(Pixel coordinate grounding data)
================================
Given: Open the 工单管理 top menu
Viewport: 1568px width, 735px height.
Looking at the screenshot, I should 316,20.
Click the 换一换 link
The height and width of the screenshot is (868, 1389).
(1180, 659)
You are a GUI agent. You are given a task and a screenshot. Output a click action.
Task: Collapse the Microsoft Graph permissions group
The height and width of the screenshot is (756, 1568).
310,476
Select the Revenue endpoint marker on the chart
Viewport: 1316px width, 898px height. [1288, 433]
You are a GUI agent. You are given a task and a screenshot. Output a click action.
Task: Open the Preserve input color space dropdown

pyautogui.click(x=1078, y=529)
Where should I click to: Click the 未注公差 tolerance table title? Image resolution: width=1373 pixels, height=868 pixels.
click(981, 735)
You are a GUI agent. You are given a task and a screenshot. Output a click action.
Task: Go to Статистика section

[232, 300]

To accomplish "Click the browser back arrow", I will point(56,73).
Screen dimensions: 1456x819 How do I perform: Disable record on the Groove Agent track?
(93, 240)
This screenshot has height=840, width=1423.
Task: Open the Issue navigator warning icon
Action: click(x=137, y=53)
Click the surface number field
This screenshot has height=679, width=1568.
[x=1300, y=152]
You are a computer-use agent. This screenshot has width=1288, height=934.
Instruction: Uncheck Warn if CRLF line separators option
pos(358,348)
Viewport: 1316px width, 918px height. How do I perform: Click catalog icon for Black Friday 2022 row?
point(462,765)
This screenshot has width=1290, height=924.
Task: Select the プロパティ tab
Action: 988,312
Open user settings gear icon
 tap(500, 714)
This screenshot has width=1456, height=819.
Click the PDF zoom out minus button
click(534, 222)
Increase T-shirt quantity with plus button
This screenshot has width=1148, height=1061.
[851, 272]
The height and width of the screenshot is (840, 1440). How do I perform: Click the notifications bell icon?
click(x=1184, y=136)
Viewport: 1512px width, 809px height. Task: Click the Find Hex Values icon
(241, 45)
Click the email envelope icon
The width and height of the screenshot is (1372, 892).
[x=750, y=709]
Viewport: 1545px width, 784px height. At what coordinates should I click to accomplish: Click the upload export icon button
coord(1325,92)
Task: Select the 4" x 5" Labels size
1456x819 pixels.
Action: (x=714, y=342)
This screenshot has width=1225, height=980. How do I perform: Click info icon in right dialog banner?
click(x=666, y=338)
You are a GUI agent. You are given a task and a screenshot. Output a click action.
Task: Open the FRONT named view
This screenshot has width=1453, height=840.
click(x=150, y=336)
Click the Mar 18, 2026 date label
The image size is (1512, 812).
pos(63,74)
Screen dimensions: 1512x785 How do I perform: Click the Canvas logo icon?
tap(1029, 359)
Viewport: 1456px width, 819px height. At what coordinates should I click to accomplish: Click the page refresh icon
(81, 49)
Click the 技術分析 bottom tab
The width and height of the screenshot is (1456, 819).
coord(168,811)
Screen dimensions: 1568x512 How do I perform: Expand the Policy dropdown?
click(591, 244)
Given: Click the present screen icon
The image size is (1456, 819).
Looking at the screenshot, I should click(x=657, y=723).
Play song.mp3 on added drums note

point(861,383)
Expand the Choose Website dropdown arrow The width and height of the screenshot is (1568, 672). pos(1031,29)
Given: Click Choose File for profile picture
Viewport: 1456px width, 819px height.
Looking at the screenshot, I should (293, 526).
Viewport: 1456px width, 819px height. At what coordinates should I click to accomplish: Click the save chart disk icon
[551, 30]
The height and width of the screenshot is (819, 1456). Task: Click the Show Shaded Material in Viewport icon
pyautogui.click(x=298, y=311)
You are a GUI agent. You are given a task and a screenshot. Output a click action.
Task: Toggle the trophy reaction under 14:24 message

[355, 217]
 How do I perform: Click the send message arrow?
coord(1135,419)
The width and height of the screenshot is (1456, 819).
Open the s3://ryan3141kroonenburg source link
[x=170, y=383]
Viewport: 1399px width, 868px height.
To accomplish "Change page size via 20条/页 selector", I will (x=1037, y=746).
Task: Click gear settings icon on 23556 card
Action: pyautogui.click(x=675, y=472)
================================
Above are the records; copy every line in them that holds the word "Choose".

> RESULT OF THE TASK:
Expand the Choose Website dropdown arrow The width and height of the screenshot is (1568, 672). pos(1031,29)
Given: Click Choose File for profile picture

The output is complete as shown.